The leaves were supposedly possessed of cleansing properties; useful in cleansing the remnants of unwisely large and rich meals, that is. Monthly administration of these leaves was as much part of my childhood as after-school exercises in arithmetics or Algebra. I am sure that Srinivasan Ramanujan was fed more than his share of Moringa in his childhood giving him a certain abnormal facility with numbers. Given his claim that certain goddess spoke to him in his dreams offering solutions to mathematical exotica, I am equally confident that those leaves he was fed were not very well cleaned of the woolly larvae. It is surprising that he did not have any offspring, though.

Surprising, because the humble Moringa pod is considered a substance that inflamed a man's base instincts. It is supposed to be avoided during the times when one's thoughts are supposed to turn towards spiritual matters and away from temporal stuff. Even today many elders avoid this veggie on holy days of the Hindu calendar. I am unaware if its purported aphrodisiacal properties are based on facts or are merely myth. It is certainly not phallic in looks unless of course one were ignorant or optimistic enough to imagine a male organ of 20 inches in length (in which case its girth would disappoint).
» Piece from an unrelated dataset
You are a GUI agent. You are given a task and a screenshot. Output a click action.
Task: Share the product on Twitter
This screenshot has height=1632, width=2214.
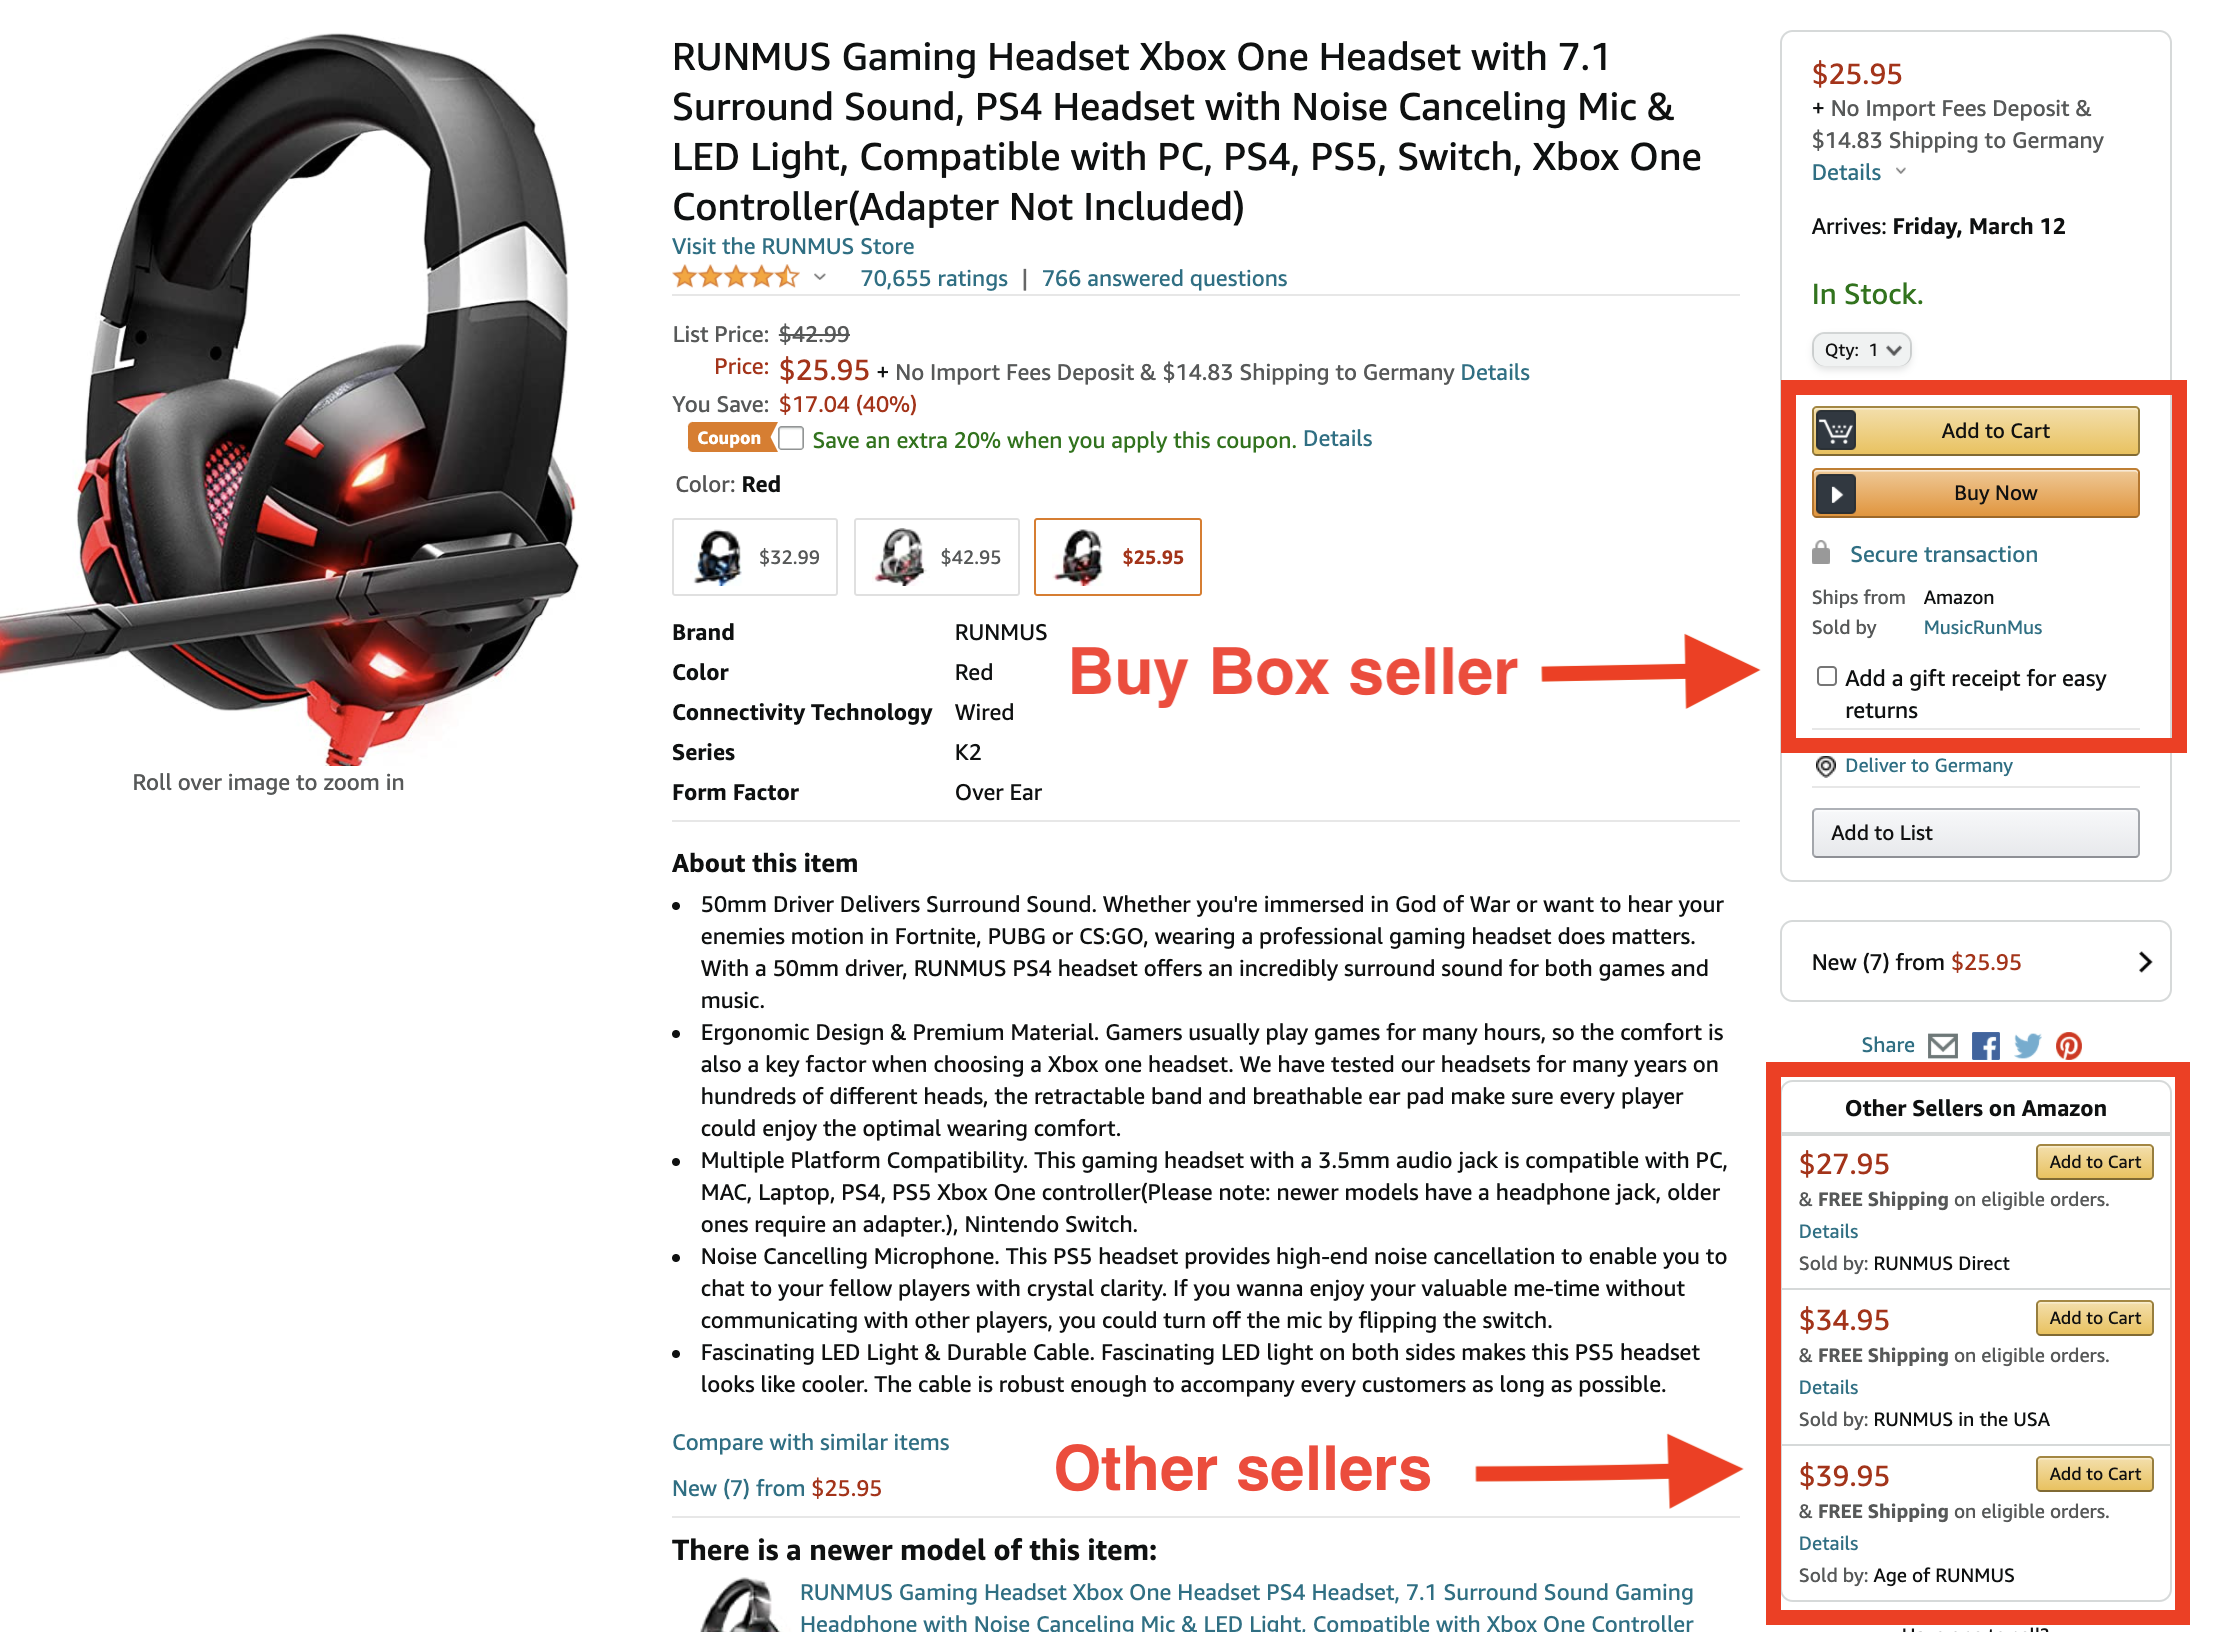pos(2027,1046)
This is not a vegetable that lends itself easily for the making of a “vathal”, another TamBram specialty. A vathal, literally, is a sun-dried vegetable. Careful as they are, TamBram families usually bought green veggies when the latter were in season and the portion surplus to the day's requirement was sun-dried for use during the off-season. With a veggie like the Moringa, which had a thin layer of pulp inside the fibrous and tough outer layer, the sun-drying eliminated the pulpy layer as well as its delicate flavour. But still some sun-dried it for future use. They were mostly the Iyengars.

It is said that if some one could tease a yarn out of a stone or sun-dry a Moringa, he/she has to be an Iyengar. These Vishnu-worshipping sub-set of TamBrams produced no Nobel Winners but did produce a few outstanding beauties. It is generally believed that the Iyers had the brains but Vishnu favoured his devotees with the looks. During the ninth and tenth centuries these two sects were at each other's throats and even took part in palace intrigues of the Chola dynasty. In more recent times the Iyers have focussed on migrating to America and the Iyengars on making desiccated veggies and succulent women.

Imagine my surprise when  recently I read that the humble Moringa is the latest superfood, imbued with all sorts of exotic goodnesses and that discerning and health conscious Americans are taking to it.

Something tells me that it is not for its alleged cleansing properties.